本研究通过体外建立的人结肠癌顺铂耐药LOVO/DDP 细胞株不仅形态上与LOVO 细胞株存在明显差异，而且显著减弱了顺铂的细胞毒作用，说明发生顺铂耐药的 LOVO/DDP 细胞株与顺铂敏感的LOVO 细胞株相比，改变显著且耐药特性突出。本研究中CCK-8 实验发现，罗哌卡因单独处理时1 mmol/L 及以下浓度时对两种结肠癌细胞株均无明显细胞毒作用，仅当浓度超过1 mmol/L 时可直接损失肿瘤细胞，说明低浓度罗哌卡因对结肠癌细胞株无直接治疗效果；而与之前单独顺铂处理相比，1 mmol/L 罗哌卡因联合1 μmol/L 顺铂处理两种结肠癌细胞株后，LOVO 细胞株存活率进一步下降；LOVO/DDP 细胞株在1 μmol/L 顺铂处理后存活率无明显改变，1 mmol/L 罗哌卡因联合1 μmol/L 顺铂处理后，细胞存活率发生明显下降。通过以上结果并结合文献报道中罗哌卡因在肿瘤治疗中的作用，我们认为低浓度罗哌卡因虽无直接的细胞毒性作用，但其可能具有潜在的对化疗药物的增敏作用。通过平板克隆实验、Transwell 实验、MMP-9 表达检测和流式细胞术的实验结果，我们发现顺铂联合罗哌卡因增强了对结肠癌细胞株尤其是LOVO/DDP 细胞株增殖和迁移的抑制及促凋亡作用。这说明罗哌卡因或许能成为一种肿瘤治疗中的辅助药物或增敏剂。罗哌卡因对顺铂具有增敏作用，但其作用机制仍尚不清楚。

铁死亡是近年新发现的细胞死亡方式。已有研究［13-14］证实，铁死亡的发生能够增强已耐药肿瘤细胞对顺铂、多柔比星及紫杉醇等多种抗癌药物的敏感性。目前认为，铁死亡能够增强其他常规抗癌治疗的敏感性是由于其通过调控GPX4、SLC7A11、Nrf-2 等蛋白表达水平加速了细胞内谷胱甘肽的耗竭和ROS 的堆积，从而导致细胞处于氧化应激性失衡的敏感状态，进而在遇到其他化疗药物后更易于死亡。然而，到目前为止铁死亡在癌症化疗敏感性方面的研究仍有限，需要更多研究加以补充。

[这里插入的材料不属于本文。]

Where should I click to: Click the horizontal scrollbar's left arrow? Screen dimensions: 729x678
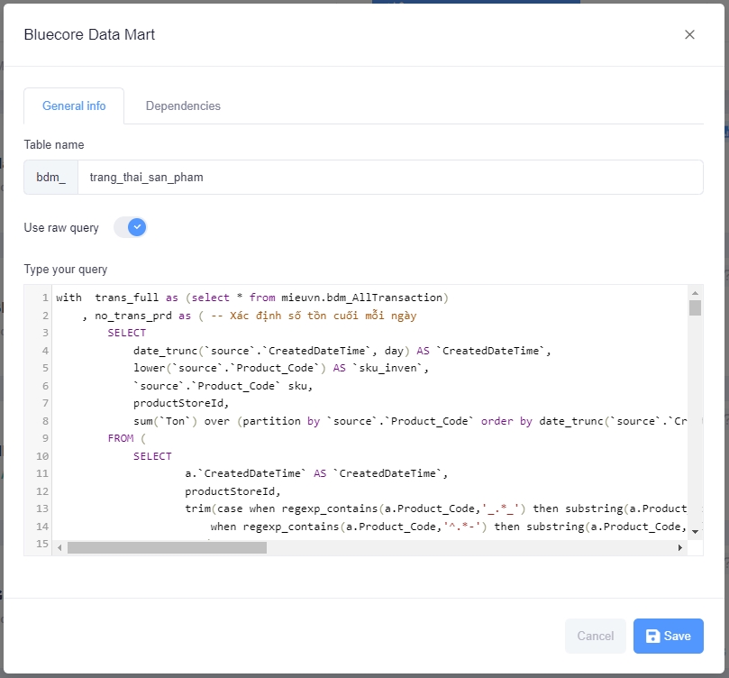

有研究［15］发现，罗哌卡因可以诱导线粒体裂变蛋白DRP1，产生ROS 并引起线粒体功能障碍，包括线粒体膜电位降低、细胞色素C 氧化酶活性增强和ATP 产生。因此罗哌卡因是否也通过此机制即线粒体的改变及ROS 的产生增多，在肿瘤治疗中发挥了增敏作用需要进一步验证。本研究结果发现与文献报道结果类似，罗哌卡因处理后两种结肠癌细胞株内线粒体膜电位均发生了下降且细胞内ROS 水平及亚铁离子明显增多，罗哌卡因联合顺铂组最为明显。而线粒体形态和功能的改变、ROS 的积累及亚铁离子增多已被证实是铁死亡发生的标志，降低的线粒体膜电位和细胞内增多的ROS，为人结肠癌细胞株铁死亡发生创造了有利条件。

Nrf-2 是一种转录因子，与kelch 样ECH 关联蛋白1（Keap1）和抗氧化反应元件（Are）一起，调节抗氧化蛋白的表达，保护细胞免受由ROS 引起的应激性损伤［16］。当细胞内ROS 水平升高， Keap1-Nrf-2 复合体分解而抑制Nrf-2 泛素化，然后Nrf-2 转位到细胞核并与Are 结合，诱导抗氧化蛋白的表达。在CRC 的耐药机制中，GPX4 的过度表达会导致化疗药物效果下降，最终诱导癌细胞耐药的发生。此外，细胞内高表达的GPX4 还可通过调节ROS 水平来影响肿瘤上皮—间充质转化，与患者预后不佳密切相关［17］。GPX4 表达或功能的下降可增强化疗药物对氧化应激诱导的细胞死亡的易感性［18-20］。已有研究证实，抑制Nrf-2 的表达能够增强CRC 细胞和肝癌细胞等对顺铂、阿霉素、索拉非尼的敏感性［21-23］。SLC7A11不仅是铁死亡的有效靶标，在多种肿瘤耐药的治疗中，SLC7A11 也扮演重要的角色，包括肺腺癌、胃癌、结直肠癌、胶质瘤等等。我们对铁死亡核心调控蛋白表达水平进行了测定，结果发现罗哌卡因联合顺铂显著抑制了Nrf-2、GPX4 及SLC7A11 的表达。以上结果提示罗哌卡因与顺铂联合用药可能是通过调控Nrf-2、GPX4 及SLC7A11 蛋白，降低线粒体膜电位及促进ROS 积累，诱导细胞发生铁死亡，从而增强人结肠癌顺铂耐药细胞株的顺铂敏感性。

总之，罗哌卡因可增强人结肠癌顺铂耐药细胞株顺铂敏感性，其作用机制可能与由 Nrf-2、GPX4、SLC7A11 及线粒体膜电位水平降低、ROS水平升高诱导的铁死亡有关。然而，目前我们的研究局限于体外实验，对罗哌卡因诱导铁死亡在肿瘤耐药过程中的作用机制了解仍十分有限，还需进一步的体内实验和临床观察进行多方面验证。